Forward market prices at the Northern Illinois Hub and PJM West Hub fluctuate as a result of a number of factors, including natural gas prices, transmission congestion, changes in market rules, electricity demand (which in turn is affected by weather, economic growth, and other factors), plant outages in the region, and the amount of existing and planned power plant capacity. The actual spot prices for electricity delivered by the fossil-fueled facilities into these markets may vary materially from the forward market prices set forth in the preceding table.

EMMT engages in hedging activities for the fossil-fueled facilities to hedge the risk of future change in the price of electricity. The following table summarizes the hedge positions (including load requirements services contracts and forward contracts accounted for on the accrual basis) as of September 30, 2010 for electricity expected to be generated during the remainder of 2010 and in 2011 and 2012:

 
  2010   2011   2012  
 
  MWh (in
thousands)

  Average
price/
MWh1

  MWh (in
thousands)

  Average
price/
MWh1

  MWh (in
thousands)

  Average
price/
MWh1

 
   

Midwest Generation plants

                                     
 

Northern Illinois and AEP/Dayton Hubs

    5,341   $ 41.94     13,318   $ 37.66     2,746   $ 37.29  

Homer City facilities2, 3

                                     
 

PJM West Hub

    1,536     65.21     3,475     51.05     1,182     51.81  
       

Total

    6,877           16,793           3,928        
   
1
The above hedge positions include forward contracts for the sale of power and futures contracts during different periods of the year and the day. Market prices tend to be higher during on-peak periods and during summer months, although there is significant variability of power prices during different periods of time. Accordingly, the above hedge positions are not directly comparable to the 24-hour Northern Illinois Hub or PJM West Hub prices set forth above.

2
Includes hedging transactions primarily at the PJM West Hub and to a lesser extent at other trading locations. Years 2010, 2011 and 2012 include hedging activities entered into by EMMT for the Homer City facilities that are not designated under the intercompany agreements with Homer City due to limitations under the sale leaseback transaction documents.

3
The average price/MWh includes 25 to 84 MW for periods ranging from October 1, 2010 to May 31, 2012 at Homer City sold in conjunction with load requirements services contracts.

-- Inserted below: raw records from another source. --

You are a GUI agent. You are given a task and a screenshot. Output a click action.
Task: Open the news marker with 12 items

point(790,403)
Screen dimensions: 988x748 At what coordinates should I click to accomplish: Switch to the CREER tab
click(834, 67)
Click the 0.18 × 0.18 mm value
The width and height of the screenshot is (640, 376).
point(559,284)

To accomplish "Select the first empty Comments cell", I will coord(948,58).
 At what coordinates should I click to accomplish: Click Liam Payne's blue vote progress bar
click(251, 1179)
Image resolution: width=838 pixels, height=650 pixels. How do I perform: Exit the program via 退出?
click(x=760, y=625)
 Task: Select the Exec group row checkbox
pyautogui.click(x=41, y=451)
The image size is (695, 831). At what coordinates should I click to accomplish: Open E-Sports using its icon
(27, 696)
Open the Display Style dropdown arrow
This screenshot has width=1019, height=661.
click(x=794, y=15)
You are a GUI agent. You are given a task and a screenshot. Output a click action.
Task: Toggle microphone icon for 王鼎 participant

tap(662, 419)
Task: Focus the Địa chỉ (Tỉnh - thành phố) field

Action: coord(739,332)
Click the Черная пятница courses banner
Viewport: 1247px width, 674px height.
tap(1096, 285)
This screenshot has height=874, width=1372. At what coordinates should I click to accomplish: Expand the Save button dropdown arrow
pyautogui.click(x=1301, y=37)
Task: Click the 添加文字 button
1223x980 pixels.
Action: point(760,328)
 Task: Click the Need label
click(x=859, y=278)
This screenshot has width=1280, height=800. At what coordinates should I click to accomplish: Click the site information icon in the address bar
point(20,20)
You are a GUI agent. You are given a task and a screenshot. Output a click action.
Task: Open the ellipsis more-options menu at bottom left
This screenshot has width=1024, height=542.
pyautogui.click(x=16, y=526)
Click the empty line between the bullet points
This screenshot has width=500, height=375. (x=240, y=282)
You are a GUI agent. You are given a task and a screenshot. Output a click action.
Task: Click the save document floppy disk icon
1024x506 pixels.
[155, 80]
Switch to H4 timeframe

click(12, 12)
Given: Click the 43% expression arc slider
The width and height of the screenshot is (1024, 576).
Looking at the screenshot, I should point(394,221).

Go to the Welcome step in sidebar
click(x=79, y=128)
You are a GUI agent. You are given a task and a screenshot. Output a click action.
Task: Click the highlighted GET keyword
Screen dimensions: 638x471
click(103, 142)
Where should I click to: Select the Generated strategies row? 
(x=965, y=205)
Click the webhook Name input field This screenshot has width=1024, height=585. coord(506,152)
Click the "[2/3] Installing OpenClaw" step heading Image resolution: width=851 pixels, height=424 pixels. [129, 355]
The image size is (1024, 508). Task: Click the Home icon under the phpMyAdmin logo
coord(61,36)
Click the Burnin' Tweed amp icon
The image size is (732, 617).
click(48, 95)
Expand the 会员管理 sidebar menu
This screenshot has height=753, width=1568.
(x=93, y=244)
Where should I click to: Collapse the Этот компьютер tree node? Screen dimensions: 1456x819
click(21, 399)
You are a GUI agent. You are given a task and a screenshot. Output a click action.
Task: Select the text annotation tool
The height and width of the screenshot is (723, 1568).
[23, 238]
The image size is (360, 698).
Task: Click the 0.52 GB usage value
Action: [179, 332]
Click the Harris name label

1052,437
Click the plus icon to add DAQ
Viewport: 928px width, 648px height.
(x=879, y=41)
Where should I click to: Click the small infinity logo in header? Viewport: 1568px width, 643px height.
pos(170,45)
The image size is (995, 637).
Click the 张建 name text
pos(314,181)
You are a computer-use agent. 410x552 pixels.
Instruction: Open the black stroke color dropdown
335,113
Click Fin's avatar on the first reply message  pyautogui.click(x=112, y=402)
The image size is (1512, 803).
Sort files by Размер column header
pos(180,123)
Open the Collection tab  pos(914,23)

In addition, as of September 30, 2010, EMMT had entered into 0.6 bcf of natural gas futures contracts (equivalent to approximately 102 GWh of energy contracts using a ratio of 6 MMBtu to 1 MWh) for the Midwest Generation plants to economically hedge energy price risks during 2010 at an equivalent average energy price of approximately $38.40/MWh.

The decline in 2010 market prices will impact realized energy and hedge prices in 2011 and 2012 and could have a material impact on 2011 and 2012 results.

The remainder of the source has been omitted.